There are other people in America in what I see as a very similar position to mine. They are known as ABCDs, which stands for "American born, confused Desi."
Immigration to the United States from India has been a fairly recent phenomenon, from about the 1970s to the present. That means that there are a huge number of families for whom the kids around my age are the first generation to grow up in this country (I was born in 1982).
Their parents grew up in India and came here for marriage or work as adults. For them, the ritual, culture, language, and religion was all around them in India. Adjusting to raising children in a country where none of those things are the same, where you have to travel to find people with a common culture, has led to a generation straddling traditions.
The book and movie The Namesake do an amazing job of showing how a pair of Bengali parents raise American children without realizing that it's happening. The culture divide between the two generations is very pronounced. The book is written by one of the best new authors in the country, Jhumpa Lahiri and the movie was directed by famed director Mira Nair. A great collaboration. I highly recommend it.
Kids born in America are expected to still know and participate in their Indian heritage, and yet they also go to American schools, have other American friends, and grow up just as American as any of us (my family is also fairly recent to the United States, with my grandmother being an immigrant).
Each American of Indian descent in this country has to decide how much of each part of themselves they will take.

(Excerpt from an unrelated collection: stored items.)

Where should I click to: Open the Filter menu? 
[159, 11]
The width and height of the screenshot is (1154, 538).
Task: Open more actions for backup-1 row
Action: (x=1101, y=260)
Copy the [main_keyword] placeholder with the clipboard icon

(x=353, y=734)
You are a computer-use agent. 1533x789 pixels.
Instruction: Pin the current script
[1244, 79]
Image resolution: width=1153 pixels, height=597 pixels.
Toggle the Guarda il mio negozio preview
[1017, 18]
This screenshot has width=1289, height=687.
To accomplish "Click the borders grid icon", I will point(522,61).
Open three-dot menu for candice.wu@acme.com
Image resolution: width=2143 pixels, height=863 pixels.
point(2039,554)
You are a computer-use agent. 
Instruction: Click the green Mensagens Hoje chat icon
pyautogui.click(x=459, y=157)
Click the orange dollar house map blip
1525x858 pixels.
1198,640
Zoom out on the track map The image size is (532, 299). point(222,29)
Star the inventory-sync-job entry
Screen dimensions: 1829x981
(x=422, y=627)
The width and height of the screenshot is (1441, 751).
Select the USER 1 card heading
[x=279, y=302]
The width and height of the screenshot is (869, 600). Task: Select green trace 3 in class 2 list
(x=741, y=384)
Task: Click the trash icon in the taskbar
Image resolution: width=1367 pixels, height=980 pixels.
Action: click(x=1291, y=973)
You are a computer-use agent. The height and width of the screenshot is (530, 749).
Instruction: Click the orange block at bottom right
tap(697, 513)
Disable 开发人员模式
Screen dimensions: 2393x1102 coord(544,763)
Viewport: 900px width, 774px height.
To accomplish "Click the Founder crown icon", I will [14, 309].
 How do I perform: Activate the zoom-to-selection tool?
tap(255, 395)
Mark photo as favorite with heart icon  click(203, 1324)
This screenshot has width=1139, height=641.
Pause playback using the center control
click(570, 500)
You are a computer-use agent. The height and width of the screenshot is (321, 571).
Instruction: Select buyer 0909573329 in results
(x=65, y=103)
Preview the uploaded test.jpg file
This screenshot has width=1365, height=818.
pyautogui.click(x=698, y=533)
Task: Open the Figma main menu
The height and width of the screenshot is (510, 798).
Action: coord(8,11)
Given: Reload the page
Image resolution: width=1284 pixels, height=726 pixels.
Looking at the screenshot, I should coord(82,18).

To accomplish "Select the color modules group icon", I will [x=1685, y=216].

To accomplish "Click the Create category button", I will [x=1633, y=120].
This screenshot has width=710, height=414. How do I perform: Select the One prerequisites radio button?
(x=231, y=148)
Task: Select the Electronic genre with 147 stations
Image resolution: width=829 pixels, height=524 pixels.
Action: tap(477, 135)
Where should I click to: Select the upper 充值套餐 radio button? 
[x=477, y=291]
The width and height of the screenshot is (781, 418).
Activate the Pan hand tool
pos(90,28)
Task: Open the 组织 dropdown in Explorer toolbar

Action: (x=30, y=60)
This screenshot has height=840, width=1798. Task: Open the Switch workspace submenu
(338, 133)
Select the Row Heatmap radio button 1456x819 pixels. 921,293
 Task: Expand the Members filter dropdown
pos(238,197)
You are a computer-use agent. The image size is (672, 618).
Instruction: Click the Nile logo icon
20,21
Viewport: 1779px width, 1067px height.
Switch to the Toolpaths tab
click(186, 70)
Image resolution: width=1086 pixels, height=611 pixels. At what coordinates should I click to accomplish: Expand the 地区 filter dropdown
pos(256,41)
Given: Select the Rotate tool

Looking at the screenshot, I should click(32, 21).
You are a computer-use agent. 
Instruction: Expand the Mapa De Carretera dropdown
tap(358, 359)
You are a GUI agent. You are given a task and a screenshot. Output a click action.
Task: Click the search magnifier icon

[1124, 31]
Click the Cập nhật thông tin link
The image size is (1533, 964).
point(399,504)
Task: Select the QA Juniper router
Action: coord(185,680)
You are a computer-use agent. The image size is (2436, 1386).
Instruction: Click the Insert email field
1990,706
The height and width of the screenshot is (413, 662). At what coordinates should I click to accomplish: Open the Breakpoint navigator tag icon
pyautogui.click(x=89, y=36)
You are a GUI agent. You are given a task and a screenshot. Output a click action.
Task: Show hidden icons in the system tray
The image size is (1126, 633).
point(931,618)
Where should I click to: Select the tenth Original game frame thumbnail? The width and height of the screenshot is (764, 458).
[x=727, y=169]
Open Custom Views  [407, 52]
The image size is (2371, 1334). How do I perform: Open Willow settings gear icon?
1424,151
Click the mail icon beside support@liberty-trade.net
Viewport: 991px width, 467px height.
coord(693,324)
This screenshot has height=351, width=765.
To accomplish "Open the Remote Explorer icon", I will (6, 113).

Do they want to be purely American and leave behind all ethnic tradition? Do they want to balance the two?
I think very few people are as old fashioned as I am. Many want to rebel against older generations, create the world anew, reject old ideas. Personally, I am very drawn to old ideas. I follow tradition as much as I can. Wearing a bindi is a bit of an old-world thing to do.
We'll see after I get married how many traditions I will follow. For example, wearing red powder in the part of the hair is a very old-world, traditional thing to do! I have a hard time imagining any of the young women in my generation, growing up in America, choosing to do that. But I have never fit in and I have never been "cool." I've been seen as old-fashioned all my life, even by my family. I've also never had a desire to be "cool." I'm fine with being odd!
But anyway, my point is that I have a lot in common with the ABCDs. They also have to find their way in the world of culture and tradition without having been handed it.